SessionIDManager Class
Manages unique identifiers for ASP.NET session state.
Assembly: System.Web (in System.Web.dll)
The SessionIDManager type exposes the following members.
| Name | Description | |
|---|---|---|
|
CreateSessionID | Creates a unique session identifier for the session. |
|
|
Decode | Decodes a URL-encoded session identifier obtained from a cookie or the URL. |
|
|
Encode | Encodes the session identifier for saving to either a cookie or the URL. |
|
|
Equals(Object) | Determines whether the specified Object is equal to the current Object. (Inherited from Object.) |
|
Finalize | Allows an object to try to free resources and perform other cleanup operations before it is reclaimed by garbage collection. (Inherited from Object.) |
|
|
GetHashCode | Serves as a hash function for a particular type. (Inherited from Object.) |
|
|
GetSessionID | Gets the session-identifier value from the current Web request. |
|
|
GetType | Gets the Type of the current instance. (Inherited from Object.) |
|
|
Initialize | Initializes the SessionIDManager object with information from configuration files. |
|
|
InitializeRequest | Performs per-request initialization of the SessionIDManager object. |
|
|
MemberwiseClone | Creates a shallow copy of the current Object. (Inherited from Object.) |
|
|
RemoveSessionID | Deletes the session-identifier cookie from the HTTP response. |
|
|
SaveSessionID | Saves a newly created session identifier to the HTTP response. |
|
|
ToString | Returns a string that represents the current object. (Inherited from Object.) |
|
|
Validate | Gets a value indicating whether a session identifier is valid. |
The SessionIDManager class is an HTTP module that manages unique session identifiers for use with ASP.NET session state. The unique identifier for an ASP.NET session is the SessionID property, which can be accessed from the Session property of the current HttpContext or Page. The ASP.NET session identifier is a randomly generated number encoded into a 24-character string consisting of lowercase characters from a to z and numbers from 0 to 5.
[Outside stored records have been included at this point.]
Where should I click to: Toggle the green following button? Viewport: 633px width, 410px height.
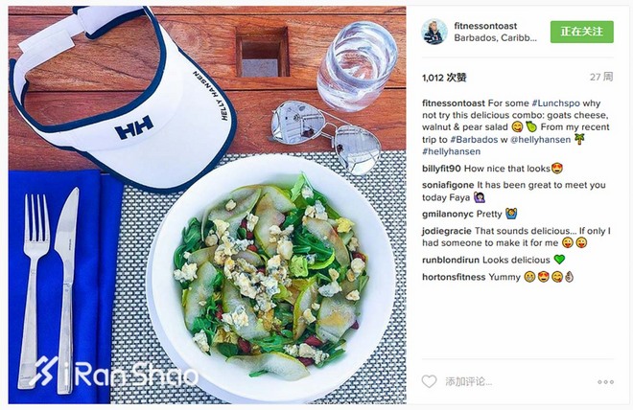coord(582,32)
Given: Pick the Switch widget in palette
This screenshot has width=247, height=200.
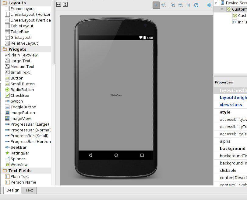Looking at the screenshot, I should pos(16,101).
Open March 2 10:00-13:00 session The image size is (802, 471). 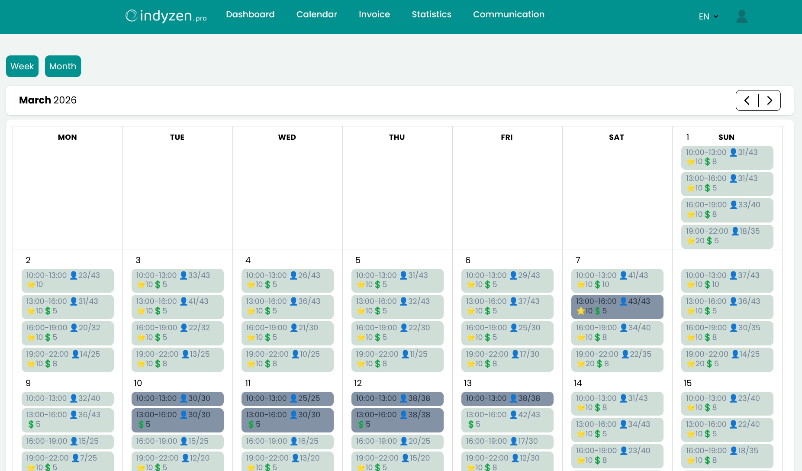(68, 280)
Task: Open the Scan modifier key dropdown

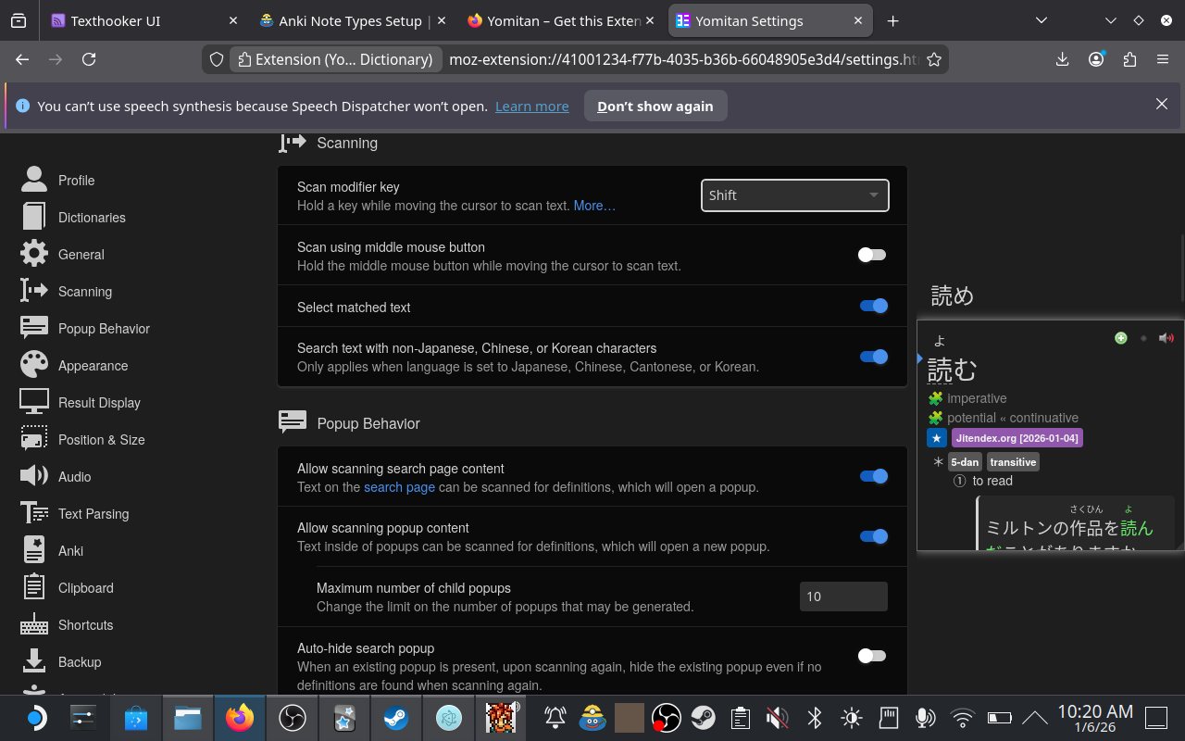Action: (x=794, y=195)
By default, the SessionID value is sent in a cookie with each request to the ASP.NET application. The name of the cookie that contains the SessionID value is ASP.NET_SessionId by default. You can configure a different cookie name by setting the cookieName attribute of the sessionState Element (ASP.NET Settings Schema) to the desired cookie name.
If you want to disable the use of cookies in your ASP.NET application and still make use of session state, you can configure your application to store the session identifier in the URL instead of a cookie by setting the cookieless attribute of the sessionState element to true in the Web.config file for your application. For more information, see the IsCookieless property.
Notes to Inheritors
You can replace the ASP.NET session identifier with your own custom session identifier by creating a class that inherits the SessionIDManager class and overriding the CreateSessionID and Validate methods with your own custom implementations. For an example of overriding the SessionIDManager class and implementing these methods, see the example provided for the CreateSessionID method.
You can replace the entire SessionIDManager with a custom session-ID manager by creating a class that implements the ISessionIDManager interface. If your custom session-ID manager supports cookieless session identifiers, you will need to implement a solution for sending and retrieving session identifiers in the URL, such as an ISAPI filter. For more information about creating a custom session-ID manager, see ISessionIDManager.
Windows 7, Windows Vista SP1 or later, Windows XP SP3, Windows XP SP2 x64 Edition, Windows Server 2008 (Server Core not supported), Windows Server 2008 R2 (Server Core supported with SP1 or later), Windows Server 2003 SP2
The .NET Framework does not support all versions of every platform. For a list of the supported versions, see .NET Framework System Requirements.